Luman v. Theismann, 647 Fed.Appx. 804 (9th Cir. 2016)
Plaintiffs sued NAC Marketing Company and Joe Theismann for their
advertising statements about NAC’s Super Beta Prostate product, bringing
warranty claims as well as the usual California statutory claims.  Because one plaintiff’s individual claim for
monetary relief was unpaid when he joined the lawsuit, he satisfied the injury
in fact requirement and had standing to sue under Campbell–Ewald Co. v. Gomez,
–––U.S. ––––, 136 S.Ct. 663 (2016). This portion of the case was remanded for
further proceedings, though plaintiffs lacked standing to pursue injunctive relief
because they didn’t allege any intent to purchase the product in the future and
couldn’t show a likelihood of future injury.
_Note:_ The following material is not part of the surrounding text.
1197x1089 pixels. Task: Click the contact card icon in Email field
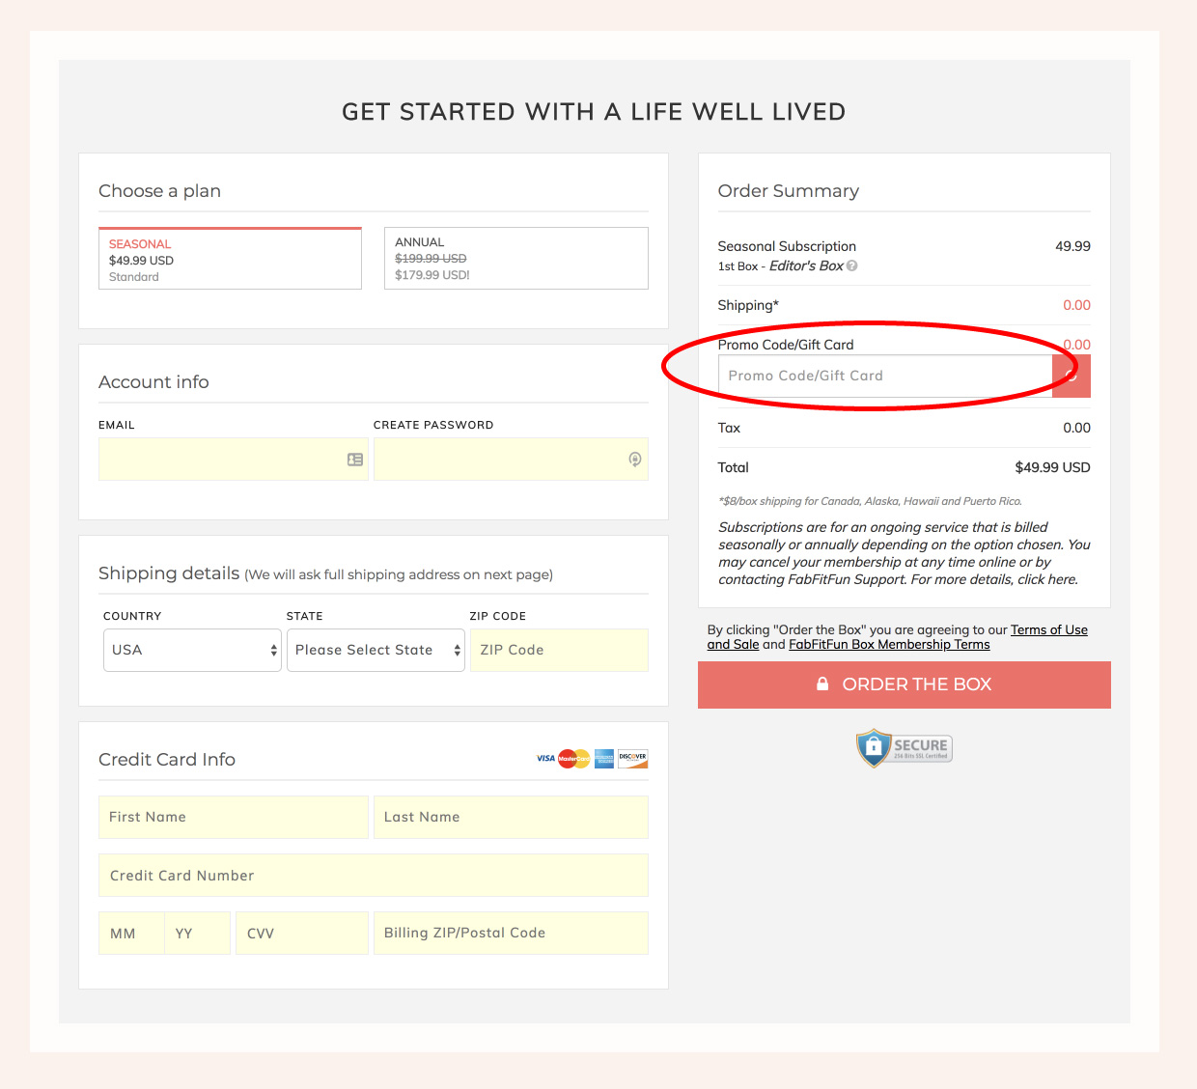click(355, 460)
As for Theismann, he was “merely the celebrity spokesperson
for NAC and not the seller of SBP,” the district court properly dismissed the
claims against him, given the California Commercial Code’s definition of a
seller as “a person who sells or contracts to sell goods” and a sale as “the
passing of title from the seller to the buyer for a price”; Theismann never had
or passed title to the product.
Query whether secondary liability could be appropriate in the right circumstances. What level of fault would be appropriate for a celebrity spokesperson?